Foragidos da Noite (1950)

 

 

Título original – Night and the City

 

É um dos grandes Film Noir de sempre, com um fantástico elenco, um grande cineasta para o género e um dos mais perfeitos trabalhos do seu protagonista.

 

Harry Fabian é um dos maiores vigaristas de Londres. Sempre de lábia afiada, Harry move sempre um novo esquema para ganhar dinheiro e afirmar o seu nome no mundo nocturno.

O seu mais recente esquema visa organizar combates onde ele conta com a presença de uma lenda viva do meio.

Mas são muitas as adversidades e hostilidades.

Tal como o título indica, é uma crónica sobre a noite e a cidade.

É um conto sobre certos mundos underground (night clubs, combates de wrestling, esquemas de dinheiro fácil, pequenos criminosos), mas é, acima de tudo, um conto sobre um nobody a tentar ser somebody.

É um drama sobre essa luta pela afirmação, o desespero na tentativa daquela derradeira oportunidade, mas também da dor causada em quem se arrasta com tal.

“Night and the City” é todo um drama e tragédia humanos.

É um drama e tragédia de um homem, de um sonhador, manipulador e vigarista, e da sua vontade em ter um melhor amanhã.

É a tentativa de ascensão e total queda (precisamente por causa dessa tentativa) de um empreendedor, e que até à beira da morte consegue encontrar um plano infalível para ganhar dinheiro.

É um drama e tragédia sobre um conjunto de pessoas em busca da sua big break, que vêm tudo a desmoronar.

É uma visão de um mundo onde não há lugar para amizades e lealdades, nem para sonhos ou sucessos.

A par com tanto negrume, há uma dimensão de love story.
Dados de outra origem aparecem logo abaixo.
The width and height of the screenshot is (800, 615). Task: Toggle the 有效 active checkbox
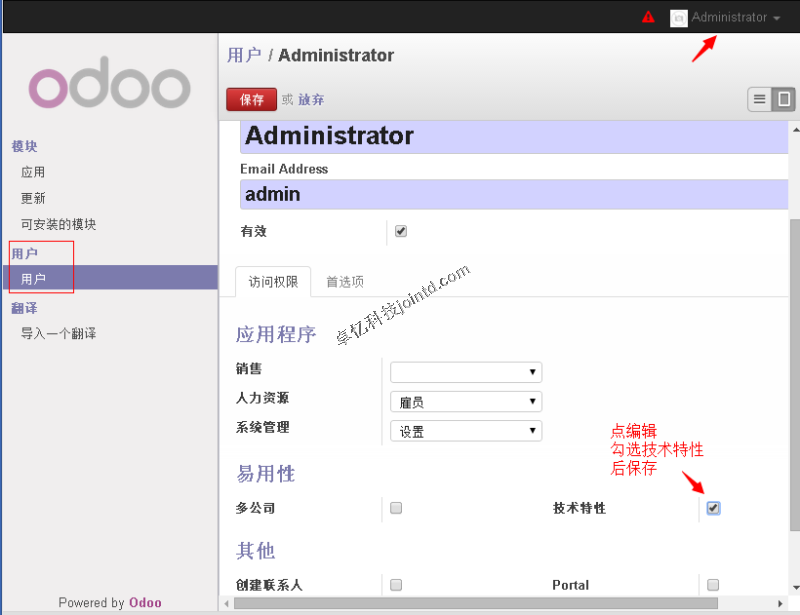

E são três, mas todas falhadas – Adam é dedicado a Mary e está sempre presente quando ela precisa, mas Mary ainda acredita num amanhã melhor e numa redenção de Harry; é Phil e a sua dependência de Helen, quando esta só o usa para a obtenção do devido financiamento para o seu projecto.
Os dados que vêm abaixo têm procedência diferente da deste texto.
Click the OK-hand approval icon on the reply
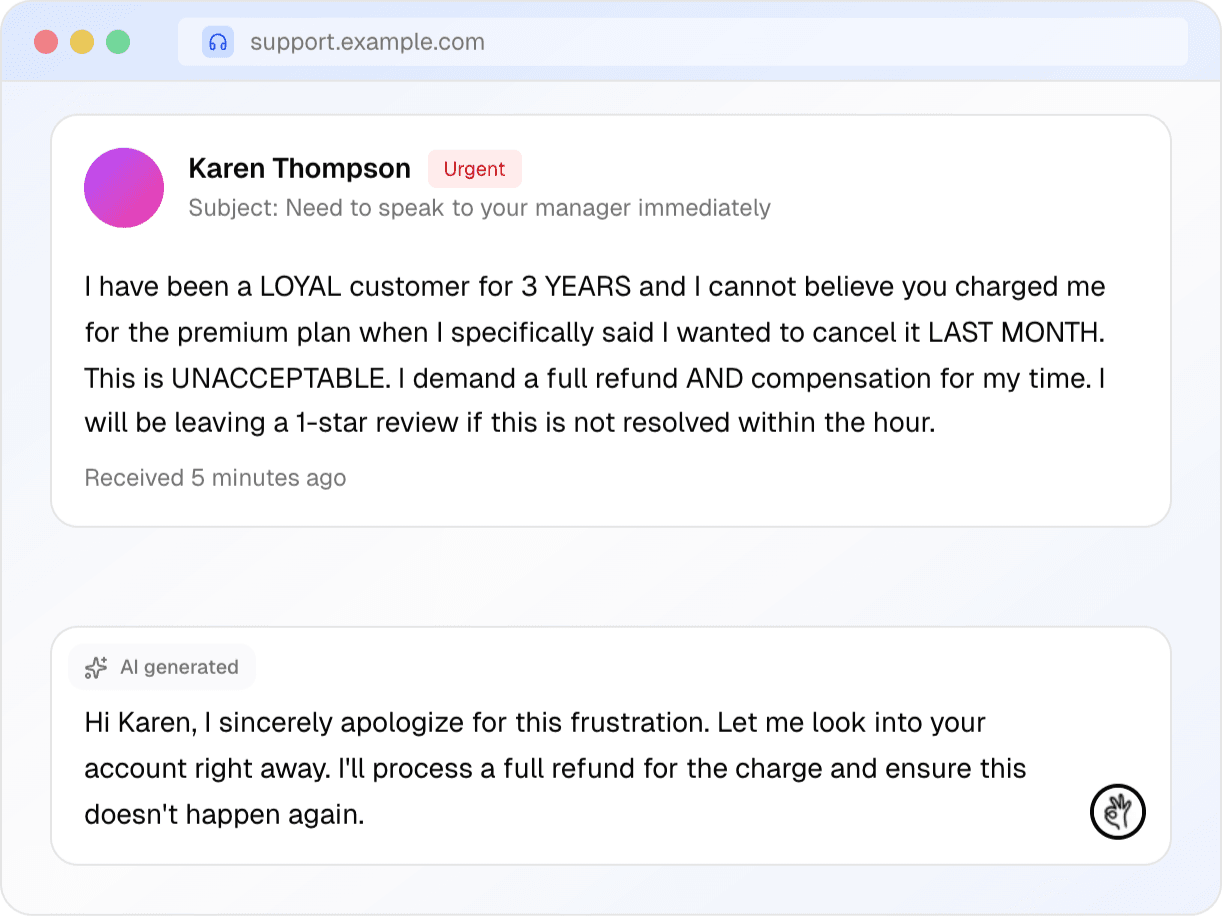Image resolution: width=1222 pixels, height=916 pixels. tap(1117, 812)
“Night and the City” poderia ser um melodrama, daqueles dramalhões à Actor`s Studio.

Mas é um puro Film Noir.

E sendo este um género onde se aborda a podridão humana, a queda do vulgar dos mortais na desgraça, pecado e maldade, onde se analisa a corrupção humana, conseguindo-se uma certa “moralização” de condutas, não poderia haver melhor forma para encenar toda esta dimensão narrativa.

O filme ignora lei & ordem. Estamos numa cidade onde nenhum deles existe, a Polícia parece inexistente e inoperacional, sente-se uma ausência de boas pessoas (com excepção de Mary e Adam).

É passado em Londres, mas não é um british noir.

Todo o filme tem uma sensação, atmosfera e pulsar como se fosse um noir passado em L.A., Nova York ou Chicago.

O filme é todo um prodigioso exercício de fotografia, pela forma como se capta as luzes da cidade (seja em interiores ou em exteriores), as diversas nuances de luminosidade e sombras.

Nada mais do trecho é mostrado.